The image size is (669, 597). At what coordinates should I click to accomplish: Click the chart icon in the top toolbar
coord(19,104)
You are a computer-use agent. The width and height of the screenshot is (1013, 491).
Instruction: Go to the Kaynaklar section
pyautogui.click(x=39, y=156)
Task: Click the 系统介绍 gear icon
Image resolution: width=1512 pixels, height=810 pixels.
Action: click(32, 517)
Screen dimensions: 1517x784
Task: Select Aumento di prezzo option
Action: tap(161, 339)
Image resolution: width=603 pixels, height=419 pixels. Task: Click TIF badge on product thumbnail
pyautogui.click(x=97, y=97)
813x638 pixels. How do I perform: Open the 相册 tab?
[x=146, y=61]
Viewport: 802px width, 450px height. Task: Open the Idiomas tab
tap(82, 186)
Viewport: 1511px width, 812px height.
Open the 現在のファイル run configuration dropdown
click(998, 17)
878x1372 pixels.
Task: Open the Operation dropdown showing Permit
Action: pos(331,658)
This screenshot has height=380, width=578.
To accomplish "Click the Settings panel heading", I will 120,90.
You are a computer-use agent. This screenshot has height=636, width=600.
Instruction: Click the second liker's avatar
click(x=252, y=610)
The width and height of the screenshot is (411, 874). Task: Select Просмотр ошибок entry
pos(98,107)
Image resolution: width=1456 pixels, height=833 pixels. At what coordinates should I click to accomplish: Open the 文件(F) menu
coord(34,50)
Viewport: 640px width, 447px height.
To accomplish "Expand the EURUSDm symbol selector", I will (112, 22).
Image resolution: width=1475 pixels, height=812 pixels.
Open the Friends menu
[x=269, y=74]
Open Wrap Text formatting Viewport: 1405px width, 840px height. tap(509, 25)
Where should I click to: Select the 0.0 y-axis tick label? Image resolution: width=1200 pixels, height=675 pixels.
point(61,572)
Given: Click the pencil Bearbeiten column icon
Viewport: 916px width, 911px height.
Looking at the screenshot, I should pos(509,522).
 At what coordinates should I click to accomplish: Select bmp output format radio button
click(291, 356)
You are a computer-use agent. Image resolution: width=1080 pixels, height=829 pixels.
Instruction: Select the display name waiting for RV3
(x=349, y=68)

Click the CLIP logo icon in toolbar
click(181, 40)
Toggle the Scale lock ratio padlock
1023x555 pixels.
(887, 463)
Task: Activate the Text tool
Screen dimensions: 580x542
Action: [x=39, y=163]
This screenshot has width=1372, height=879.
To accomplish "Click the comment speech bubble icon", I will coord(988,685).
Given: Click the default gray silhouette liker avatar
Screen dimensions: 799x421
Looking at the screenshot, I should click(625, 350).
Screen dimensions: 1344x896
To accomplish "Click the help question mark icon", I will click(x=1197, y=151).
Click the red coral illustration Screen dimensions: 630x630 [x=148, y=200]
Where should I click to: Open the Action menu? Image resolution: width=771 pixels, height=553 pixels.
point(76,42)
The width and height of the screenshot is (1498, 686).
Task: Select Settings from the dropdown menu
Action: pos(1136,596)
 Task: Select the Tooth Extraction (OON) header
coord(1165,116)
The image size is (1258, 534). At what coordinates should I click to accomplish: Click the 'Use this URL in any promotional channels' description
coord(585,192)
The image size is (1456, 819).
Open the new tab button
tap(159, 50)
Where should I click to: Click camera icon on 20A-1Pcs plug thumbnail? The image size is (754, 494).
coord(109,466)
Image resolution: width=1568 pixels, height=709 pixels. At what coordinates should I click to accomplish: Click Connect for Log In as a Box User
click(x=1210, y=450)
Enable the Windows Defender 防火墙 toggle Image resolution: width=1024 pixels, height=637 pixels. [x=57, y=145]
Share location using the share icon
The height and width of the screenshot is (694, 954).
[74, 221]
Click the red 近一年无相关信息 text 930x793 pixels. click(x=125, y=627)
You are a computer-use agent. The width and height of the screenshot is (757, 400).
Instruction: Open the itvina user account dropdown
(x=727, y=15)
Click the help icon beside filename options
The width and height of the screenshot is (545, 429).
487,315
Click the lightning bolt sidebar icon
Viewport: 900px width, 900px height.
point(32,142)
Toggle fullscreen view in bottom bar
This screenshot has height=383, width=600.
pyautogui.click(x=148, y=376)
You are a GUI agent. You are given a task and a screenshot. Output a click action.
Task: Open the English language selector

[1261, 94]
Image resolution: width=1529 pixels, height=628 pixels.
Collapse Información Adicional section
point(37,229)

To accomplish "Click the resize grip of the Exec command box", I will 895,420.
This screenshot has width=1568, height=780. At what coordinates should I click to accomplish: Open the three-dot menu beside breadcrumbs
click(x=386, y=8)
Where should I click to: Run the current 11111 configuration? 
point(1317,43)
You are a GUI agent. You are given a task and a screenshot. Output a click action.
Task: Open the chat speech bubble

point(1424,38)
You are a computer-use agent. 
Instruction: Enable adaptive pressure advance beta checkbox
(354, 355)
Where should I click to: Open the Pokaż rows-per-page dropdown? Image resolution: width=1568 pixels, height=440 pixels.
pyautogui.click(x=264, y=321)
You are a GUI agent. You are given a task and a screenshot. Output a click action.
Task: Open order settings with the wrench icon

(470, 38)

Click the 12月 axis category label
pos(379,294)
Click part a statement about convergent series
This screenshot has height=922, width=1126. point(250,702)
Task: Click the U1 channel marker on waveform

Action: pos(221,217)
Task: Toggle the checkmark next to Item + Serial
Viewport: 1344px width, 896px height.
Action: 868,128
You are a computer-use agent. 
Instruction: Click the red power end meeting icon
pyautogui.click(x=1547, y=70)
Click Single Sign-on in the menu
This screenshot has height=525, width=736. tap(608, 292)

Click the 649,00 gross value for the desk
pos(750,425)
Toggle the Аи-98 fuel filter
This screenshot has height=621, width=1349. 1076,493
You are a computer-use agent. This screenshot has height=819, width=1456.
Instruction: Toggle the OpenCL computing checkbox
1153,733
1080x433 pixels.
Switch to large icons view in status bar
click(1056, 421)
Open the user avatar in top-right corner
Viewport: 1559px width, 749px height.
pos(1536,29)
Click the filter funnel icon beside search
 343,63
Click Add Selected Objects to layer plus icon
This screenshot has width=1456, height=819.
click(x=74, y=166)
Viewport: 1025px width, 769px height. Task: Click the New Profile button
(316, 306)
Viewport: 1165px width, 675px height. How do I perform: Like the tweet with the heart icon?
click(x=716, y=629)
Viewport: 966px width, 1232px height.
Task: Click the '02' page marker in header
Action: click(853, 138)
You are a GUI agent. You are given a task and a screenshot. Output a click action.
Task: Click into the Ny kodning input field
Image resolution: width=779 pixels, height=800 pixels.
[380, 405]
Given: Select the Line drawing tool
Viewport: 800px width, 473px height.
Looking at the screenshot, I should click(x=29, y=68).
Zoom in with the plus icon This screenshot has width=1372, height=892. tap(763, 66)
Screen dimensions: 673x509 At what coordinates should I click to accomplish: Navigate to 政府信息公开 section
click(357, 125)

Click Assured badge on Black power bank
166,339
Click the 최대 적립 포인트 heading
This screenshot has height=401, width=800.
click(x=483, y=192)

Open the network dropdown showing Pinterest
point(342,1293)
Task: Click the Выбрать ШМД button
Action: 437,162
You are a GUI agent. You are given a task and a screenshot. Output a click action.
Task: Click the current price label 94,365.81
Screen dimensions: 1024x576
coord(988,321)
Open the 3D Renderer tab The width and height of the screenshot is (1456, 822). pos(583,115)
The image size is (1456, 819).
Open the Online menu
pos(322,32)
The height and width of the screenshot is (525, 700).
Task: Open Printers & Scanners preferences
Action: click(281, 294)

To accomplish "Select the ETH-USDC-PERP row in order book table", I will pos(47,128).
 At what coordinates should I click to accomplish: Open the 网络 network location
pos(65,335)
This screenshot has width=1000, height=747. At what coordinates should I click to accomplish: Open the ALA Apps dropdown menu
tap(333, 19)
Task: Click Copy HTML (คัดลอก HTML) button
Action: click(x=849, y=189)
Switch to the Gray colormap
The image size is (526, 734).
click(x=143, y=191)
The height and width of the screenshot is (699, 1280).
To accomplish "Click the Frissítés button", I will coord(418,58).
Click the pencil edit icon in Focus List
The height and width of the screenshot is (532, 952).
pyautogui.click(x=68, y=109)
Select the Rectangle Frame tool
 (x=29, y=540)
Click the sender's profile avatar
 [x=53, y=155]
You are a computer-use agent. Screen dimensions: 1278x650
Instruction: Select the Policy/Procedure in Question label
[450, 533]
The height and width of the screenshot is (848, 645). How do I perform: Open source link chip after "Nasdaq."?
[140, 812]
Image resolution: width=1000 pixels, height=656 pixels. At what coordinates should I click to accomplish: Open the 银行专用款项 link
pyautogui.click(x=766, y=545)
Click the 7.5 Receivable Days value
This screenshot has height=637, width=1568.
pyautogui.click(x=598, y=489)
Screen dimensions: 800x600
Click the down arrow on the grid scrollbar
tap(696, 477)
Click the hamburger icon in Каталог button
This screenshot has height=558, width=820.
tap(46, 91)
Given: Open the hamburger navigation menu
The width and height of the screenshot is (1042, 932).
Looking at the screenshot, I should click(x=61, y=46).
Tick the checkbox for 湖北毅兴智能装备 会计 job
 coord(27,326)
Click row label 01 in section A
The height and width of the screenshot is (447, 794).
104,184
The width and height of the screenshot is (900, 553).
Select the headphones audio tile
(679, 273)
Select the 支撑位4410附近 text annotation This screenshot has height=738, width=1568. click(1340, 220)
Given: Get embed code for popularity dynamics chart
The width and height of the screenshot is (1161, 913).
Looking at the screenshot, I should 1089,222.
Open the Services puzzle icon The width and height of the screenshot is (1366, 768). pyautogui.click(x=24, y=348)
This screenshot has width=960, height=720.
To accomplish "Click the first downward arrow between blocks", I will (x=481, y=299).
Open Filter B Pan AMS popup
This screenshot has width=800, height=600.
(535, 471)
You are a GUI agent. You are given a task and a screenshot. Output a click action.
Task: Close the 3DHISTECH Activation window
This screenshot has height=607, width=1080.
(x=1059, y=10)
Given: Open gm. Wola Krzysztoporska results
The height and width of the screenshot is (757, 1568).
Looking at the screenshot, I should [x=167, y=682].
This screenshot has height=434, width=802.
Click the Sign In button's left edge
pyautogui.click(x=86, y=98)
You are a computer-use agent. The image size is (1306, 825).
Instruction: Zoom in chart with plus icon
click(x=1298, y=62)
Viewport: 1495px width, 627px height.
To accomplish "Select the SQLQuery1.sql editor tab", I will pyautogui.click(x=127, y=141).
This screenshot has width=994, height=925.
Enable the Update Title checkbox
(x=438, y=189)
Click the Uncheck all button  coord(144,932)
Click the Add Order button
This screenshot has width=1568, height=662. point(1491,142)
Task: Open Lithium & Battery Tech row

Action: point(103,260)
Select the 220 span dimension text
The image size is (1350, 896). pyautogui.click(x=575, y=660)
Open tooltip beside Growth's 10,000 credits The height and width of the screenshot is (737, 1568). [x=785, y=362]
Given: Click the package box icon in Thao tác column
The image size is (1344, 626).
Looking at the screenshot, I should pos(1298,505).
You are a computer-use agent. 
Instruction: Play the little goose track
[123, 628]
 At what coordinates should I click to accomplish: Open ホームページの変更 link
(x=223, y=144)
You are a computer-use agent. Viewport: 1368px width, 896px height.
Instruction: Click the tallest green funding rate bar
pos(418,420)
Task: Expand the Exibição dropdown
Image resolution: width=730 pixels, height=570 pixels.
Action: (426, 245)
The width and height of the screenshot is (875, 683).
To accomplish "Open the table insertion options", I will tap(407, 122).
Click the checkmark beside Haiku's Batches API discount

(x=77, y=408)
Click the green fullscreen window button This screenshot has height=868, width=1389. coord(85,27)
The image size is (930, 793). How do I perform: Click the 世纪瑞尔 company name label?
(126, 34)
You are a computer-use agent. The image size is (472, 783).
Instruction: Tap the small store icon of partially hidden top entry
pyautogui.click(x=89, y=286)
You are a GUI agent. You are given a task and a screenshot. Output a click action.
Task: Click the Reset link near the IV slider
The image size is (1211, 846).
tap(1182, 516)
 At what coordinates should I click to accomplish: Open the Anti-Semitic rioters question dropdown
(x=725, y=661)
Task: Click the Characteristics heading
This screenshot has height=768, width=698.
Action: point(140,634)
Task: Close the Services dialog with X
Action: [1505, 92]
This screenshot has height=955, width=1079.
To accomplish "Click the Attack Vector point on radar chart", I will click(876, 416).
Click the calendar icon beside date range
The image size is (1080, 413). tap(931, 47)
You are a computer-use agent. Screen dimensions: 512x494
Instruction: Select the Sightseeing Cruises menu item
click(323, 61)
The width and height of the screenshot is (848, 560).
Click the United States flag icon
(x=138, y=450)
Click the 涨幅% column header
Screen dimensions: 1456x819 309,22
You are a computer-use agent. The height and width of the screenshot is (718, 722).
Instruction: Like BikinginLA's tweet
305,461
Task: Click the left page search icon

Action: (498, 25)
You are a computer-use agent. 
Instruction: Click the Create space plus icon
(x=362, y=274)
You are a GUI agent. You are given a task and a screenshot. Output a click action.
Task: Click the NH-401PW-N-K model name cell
☆ ☆ ☆ ☆ ☆ ☆ ☆
Reproduce the items verbatim, starting with the line that contains "Given: Open the hamburger navigation menu" and going on through the line that contains "will pyautogui.click(x=127, y=141).", both ends included.

Given: Open the hamburger navigation menu
The width and height of the screenshot is (1042, 932).
Looking at the screenshot, I should click(x=61, y=46).
Tick the checkbox for 湖北毅兴智能装备 会计 job
 coord(27,326)
Click row label 01 in section A
The height and width of the screenshot is (447, 794).
104,184
The width and height of the screenshot is (900, 553).
Select the headphones audio tile
(679, 273)
Select the 支撑位4410附近 text annotation This screenshot has height=738, width=1568. click(1340, 220)
Given: Get embed code for popularity dynamics chart
The width and height of the screenshot is (1161, 913).
Looking at the screenshot, I should 1089,222.
Open the Services puzzle icon The width and height of the screenshot is (1366, 768). pyautogui.click(x=24, y=348)
This screenshot has width=960, height=720.
To accomplish "Click the first downward arrow between blocks", I will (x=481, y=299).
Open Filter B Pan AMS popup
This screenshot has width=800, height=600.
(535, 471)
You are a GUI agent. You are given a task and a screenshot. Output a click action.
Task: Close the 3DHISTECH Activation window
This screenshot has height=607, width=1080.
(x=1059, y=10)
Given: Open gm. Wola Krzysztoporska results
The height and width of the screenshot is (757, 1568).
Looking at the screenshot, I should [x=167, y=682].
This screenshot has height=434, width=802.
Click the Sign In button's left edge
pyautogui.click(x=86, y=98)
You are a computer-use agent. The image size is (1306, 825).
Instruction: Zoom in chart with plus icon
click(x=1298, y=62)
Viewport: 1495px width, 627px height.
To accomplish "Select the SQLQuery1.sql editor tab", I will pyautogui.click(x=127, y=141).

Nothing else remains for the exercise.